The getaway began on a hot, sunny day. We were picked up by two members of the security detail; pistols tucked under their shirts and a bulletproof vest in the back seat.
Our hosts have to hire private security for protection against paramilitaries. They don’t have as many problems in this part of the country, but you can’t be too careful.
We drove from the city of Valledupar in eastern Colombia, near the Venezuelan border, across dry, dusty plains that looked like the African Savannah, taking a left past an army checkpoint into the hills.
There, after driving along a bumpy path past tall trees and overgrown vines, we reached the rebel camp.
Since the days of Pancho Villa, the rugged, bandoleer-wearing Latin commando battling the military through the jungles of a corrupt banana republic has become the stuff of legend.
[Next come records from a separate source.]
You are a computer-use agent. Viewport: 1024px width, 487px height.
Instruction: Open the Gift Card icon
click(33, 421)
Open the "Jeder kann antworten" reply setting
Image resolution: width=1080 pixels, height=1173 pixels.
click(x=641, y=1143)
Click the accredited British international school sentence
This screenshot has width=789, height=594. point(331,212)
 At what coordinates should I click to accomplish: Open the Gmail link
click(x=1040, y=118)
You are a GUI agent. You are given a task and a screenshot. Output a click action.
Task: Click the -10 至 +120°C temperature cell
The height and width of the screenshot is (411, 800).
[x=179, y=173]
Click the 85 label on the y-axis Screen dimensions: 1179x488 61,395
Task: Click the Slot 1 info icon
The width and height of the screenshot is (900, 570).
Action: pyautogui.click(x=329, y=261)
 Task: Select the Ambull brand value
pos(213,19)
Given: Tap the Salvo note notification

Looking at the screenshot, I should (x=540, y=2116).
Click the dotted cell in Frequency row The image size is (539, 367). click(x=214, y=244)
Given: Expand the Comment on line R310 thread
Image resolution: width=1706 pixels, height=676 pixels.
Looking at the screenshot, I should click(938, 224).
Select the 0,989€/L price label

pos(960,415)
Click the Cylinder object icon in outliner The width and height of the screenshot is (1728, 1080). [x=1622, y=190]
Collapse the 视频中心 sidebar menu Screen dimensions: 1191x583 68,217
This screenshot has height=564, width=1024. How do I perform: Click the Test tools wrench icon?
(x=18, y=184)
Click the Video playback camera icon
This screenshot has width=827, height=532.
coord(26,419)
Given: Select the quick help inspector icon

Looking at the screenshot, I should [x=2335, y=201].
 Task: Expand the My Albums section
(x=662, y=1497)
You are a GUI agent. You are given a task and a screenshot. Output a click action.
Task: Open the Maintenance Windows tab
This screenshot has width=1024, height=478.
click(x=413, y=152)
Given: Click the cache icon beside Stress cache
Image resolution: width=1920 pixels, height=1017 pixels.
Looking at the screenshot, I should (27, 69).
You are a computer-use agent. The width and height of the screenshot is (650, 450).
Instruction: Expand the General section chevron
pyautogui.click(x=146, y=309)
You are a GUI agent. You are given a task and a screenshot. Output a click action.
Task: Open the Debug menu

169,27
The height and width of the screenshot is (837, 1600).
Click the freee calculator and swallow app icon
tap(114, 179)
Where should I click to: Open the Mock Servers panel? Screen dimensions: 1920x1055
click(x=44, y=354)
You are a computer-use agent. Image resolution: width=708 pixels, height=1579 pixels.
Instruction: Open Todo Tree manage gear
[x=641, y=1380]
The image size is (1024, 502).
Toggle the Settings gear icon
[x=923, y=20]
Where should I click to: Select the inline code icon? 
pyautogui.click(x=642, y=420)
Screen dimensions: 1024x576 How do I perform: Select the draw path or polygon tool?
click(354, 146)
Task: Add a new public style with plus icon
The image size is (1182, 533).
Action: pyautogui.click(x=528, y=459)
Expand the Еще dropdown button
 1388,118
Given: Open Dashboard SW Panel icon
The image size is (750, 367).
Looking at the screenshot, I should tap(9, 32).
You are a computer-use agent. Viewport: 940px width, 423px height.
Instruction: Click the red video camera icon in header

For others, it conjures up images of blood and mayhem. But now, you can actually meet them.
In the 1970s and 80s, Central and South America was on fire. The Sandinistas were rebelling in Nicaragua; brutal juntas seized power in Brazil, Chile and Argentina; civil war in El Salvador; and Peru’s Shining Path had the most radical plan to remake society since Pol Pot brought Cambodia back to Year Zero.
Among these battle-scarred hives of destruction was Colombia, where drug lords, rebels, paramilitary groups and government forces made it the world capital for kidnapping and murder. In other words, not somewhere you’d want to spend your gap year.
The civil war’s been raging since 1964, when a peasant revolt morphed into the Revolutionary Armed Forces of Colombia, or FARC. It was the Cold War, and the rebels looked to the Marxist-Leninist principles of the Soviet Union to fight injustice and inequality. The landed gentry struck back, hiring ruthless death squads to terrorize the countryside.
In the late 80s a truce allowed the rebels to lay down their arms and go into politics. But the death squads, hell-bent on eradicating the commie threat, were lying in wait. Thousands of activists disappeared… permanently.
There were mass defections back to the armed wing of FARC and the uprising came back with a vengeance. It got to the point where the rebels controlled a territory the side of Switzerland, but with less cuckoo clocks and more Kalashnikovs.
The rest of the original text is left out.